→ Задание 1
Повторите без изменений строки списка, начиная со строки, в которой есть «86, 175, 91)», и далее по строку, в которой есть «4, 501, 11)», включительно.

→ Приведённый текст
────────────────────────────────────────
Итальянский иезуит Микеле Руджиери (Michele Ruggieri) прибыл в Макао в 1579 г., и хотя ему пришлось трудно, в ряде случаев ему помогло знание местного этикета. В сентябре 1583 г. Руджиери и тридцатилетний итальянский священник Маттео Риччи приехали в южнокитайский город Чжаоцин.
Со временем иезуиты усовершенствовали свою собственную систему образования и основали много школ и колледжей, в которых она использовалась. Их педагогическая деятельность имела не только политическое, как можно предполагать, но и образовательное значение, так как среди их учеников были многие будущие правители, которым предстояло в дальнейшем использовать политическую власть во благо римского католицизма. Так поступил, например, император Священной Римской империи Фердинанд II, правивший с 1619 по 1636 г. Среди прочих достаточно близких к иезуитской учености фигур можно назвать влиятельных мыслителей типа Вольтера и Монтескье, которые были глубоко впечатлены описаниями, присылавшимися иезуитами из Китая. В свою очередь, эти мыслители задавались целью вплести свои собственные идеи о Китае в основное русло европейской мысли.
────────────────────────────────────────
→ Задание 2
Воспроизведите дословно фрагмент текста об иезуитах, начиная со слов «Итальянский иезуит Микеле» и далее по слова «южнокитайский город Чжаоцин.» включительно.

→ Записи с текстом и указанием на элементы
────────────────────────────────────────
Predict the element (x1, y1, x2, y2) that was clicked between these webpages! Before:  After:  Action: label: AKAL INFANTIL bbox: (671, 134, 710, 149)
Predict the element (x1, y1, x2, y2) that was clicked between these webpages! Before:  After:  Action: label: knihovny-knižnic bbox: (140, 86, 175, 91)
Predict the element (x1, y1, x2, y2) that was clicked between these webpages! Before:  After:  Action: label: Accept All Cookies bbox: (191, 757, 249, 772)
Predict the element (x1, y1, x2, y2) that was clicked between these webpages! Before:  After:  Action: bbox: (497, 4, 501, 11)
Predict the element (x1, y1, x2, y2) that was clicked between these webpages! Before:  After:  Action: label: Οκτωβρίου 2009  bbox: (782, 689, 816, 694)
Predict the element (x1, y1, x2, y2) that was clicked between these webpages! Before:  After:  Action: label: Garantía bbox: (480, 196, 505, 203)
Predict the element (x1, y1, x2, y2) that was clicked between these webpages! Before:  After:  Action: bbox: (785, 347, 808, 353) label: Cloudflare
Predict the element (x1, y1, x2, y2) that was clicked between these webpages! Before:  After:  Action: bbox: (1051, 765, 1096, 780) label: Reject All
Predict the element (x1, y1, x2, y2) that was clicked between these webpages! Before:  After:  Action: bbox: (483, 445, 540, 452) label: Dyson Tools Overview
────────────────────────────────────────
→ Готовый ответ 1
Predict the element (x1, y1, x2, y2) that was clicked between these webpages! Before:  After:  Action: label: knihovny-knižnic bbox: (140, 86, 175, 91)
Predict the element (x1, y1, x2, y2) that was clicked between these webpages! Before:  After:  Action: label: Accept All Cookies bbox: (191, 757, 249, 772)
Predict the element (x1, y1, x2, y2) that was clicked between these webpages! Before:  After:  Action: bbox: (497, 4, 501, 11)

→ Готовый ответ 2
Итальянский иезуит Микеле Руджиери (Michele Ruggieri) прибыл в Макао в 1579 г., и хотя ему пришлось трудно, в ряде случаев ему помогло знание местного этикета. В сентябре 1583 г. Руджиери и тридцатилетний итальянский священник Маттео Риччи приехали в южнокитайский город Чжаоцин.